## PROBLEM DETAILS
Up to and including the final line, retype each line of the records below, starting with the one that contains "Instruction: Click the".

## DATA FOR PROCESSING
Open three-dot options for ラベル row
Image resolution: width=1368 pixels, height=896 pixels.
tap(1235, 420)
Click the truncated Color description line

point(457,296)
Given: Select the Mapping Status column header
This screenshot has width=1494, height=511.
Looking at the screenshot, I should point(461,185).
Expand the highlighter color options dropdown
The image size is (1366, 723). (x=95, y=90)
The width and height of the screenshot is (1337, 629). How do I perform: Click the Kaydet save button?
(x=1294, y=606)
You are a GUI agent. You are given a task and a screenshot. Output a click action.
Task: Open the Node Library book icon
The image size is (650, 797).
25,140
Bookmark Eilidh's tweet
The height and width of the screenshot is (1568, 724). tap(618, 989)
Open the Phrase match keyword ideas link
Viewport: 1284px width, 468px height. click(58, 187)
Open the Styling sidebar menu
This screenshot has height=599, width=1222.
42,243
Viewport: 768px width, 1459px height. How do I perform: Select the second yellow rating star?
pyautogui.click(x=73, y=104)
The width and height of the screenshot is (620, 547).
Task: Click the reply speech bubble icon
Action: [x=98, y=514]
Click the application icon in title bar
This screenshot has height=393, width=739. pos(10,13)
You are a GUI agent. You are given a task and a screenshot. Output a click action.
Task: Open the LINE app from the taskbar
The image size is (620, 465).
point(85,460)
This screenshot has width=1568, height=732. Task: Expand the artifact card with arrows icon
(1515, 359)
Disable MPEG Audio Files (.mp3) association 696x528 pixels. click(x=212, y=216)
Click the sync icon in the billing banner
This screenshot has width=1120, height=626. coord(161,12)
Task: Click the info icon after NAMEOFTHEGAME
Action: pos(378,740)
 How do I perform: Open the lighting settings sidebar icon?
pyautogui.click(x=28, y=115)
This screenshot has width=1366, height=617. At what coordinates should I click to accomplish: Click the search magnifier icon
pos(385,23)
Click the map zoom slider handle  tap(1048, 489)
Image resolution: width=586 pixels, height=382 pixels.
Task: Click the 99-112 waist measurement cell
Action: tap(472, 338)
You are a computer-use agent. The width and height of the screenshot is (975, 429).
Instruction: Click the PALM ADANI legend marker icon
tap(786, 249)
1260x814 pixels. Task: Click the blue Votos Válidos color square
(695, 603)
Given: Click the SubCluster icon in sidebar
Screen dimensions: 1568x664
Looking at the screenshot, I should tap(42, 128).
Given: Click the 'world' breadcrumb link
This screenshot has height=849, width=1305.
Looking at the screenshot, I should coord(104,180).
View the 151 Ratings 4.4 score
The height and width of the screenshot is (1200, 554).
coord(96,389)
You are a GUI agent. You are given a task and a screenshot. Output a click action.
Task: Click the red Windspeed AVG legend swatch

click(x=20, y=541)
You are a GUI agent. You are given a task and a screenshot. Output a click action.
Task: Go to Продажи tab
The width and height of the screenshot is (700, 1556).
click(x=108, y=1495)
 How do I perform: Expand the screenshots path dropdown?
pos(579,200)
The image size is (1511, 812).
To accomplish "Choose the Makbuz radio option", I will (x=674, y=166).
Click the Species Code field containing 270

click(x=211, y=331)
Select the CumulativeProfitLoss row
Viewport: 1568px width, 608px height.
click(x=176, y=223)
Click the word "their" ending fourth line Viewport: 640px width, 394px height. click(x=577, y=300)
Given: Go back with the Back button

## YOUR RESPONSE
Instruction: Click the PALM ADANI legend marker icon
tap(786, 249)
1260x814 pixels. Task: Click the blue Votos Válidos color square
(695, 603)
Given: Click the SubCluster icon in sidebar
Screen dimensions: 1568x664
Looking at the screenshot, I should tap(42, 128).
Given: Click the 'world' breadcrumb link
This screenshot has height=849, width=1305.
Looking at the screenshot, I should coord(104,180).
View the 151 Ratings 4.4 score
The height and width of the screenshot is (1200, 554).
coord(96,389)
You are a GUI agent. You are given a task and a screenshot. Output a click action.
Task: Click the red Windspeed AVG legend swatch

click(x=20, y=541)
You are a GUI agent. You are given a task and a screenshot. Output a click action.
Task: Go to Продажи tab
The width and height of the screenshot is (700, 1556).
click(x=108, y=1495)
 How do I perform: Expand the screenshots path dropdown?
pos(579,200)
The image size is (1511, 812).
To accomplish "Choose the Makbuz radio option", I will (x=674, y=166).
Click the Species Code field containing 270

click(x=211, y=331)
Select the CumulativeProfitLoss row
Viewport: 1568px width, 608px height.
click(x=176, y=223)
Click the word "their" ending fourth line Viewport: 640px width, 394px height. click(x=577, y=300)
Given: Go back with the Back button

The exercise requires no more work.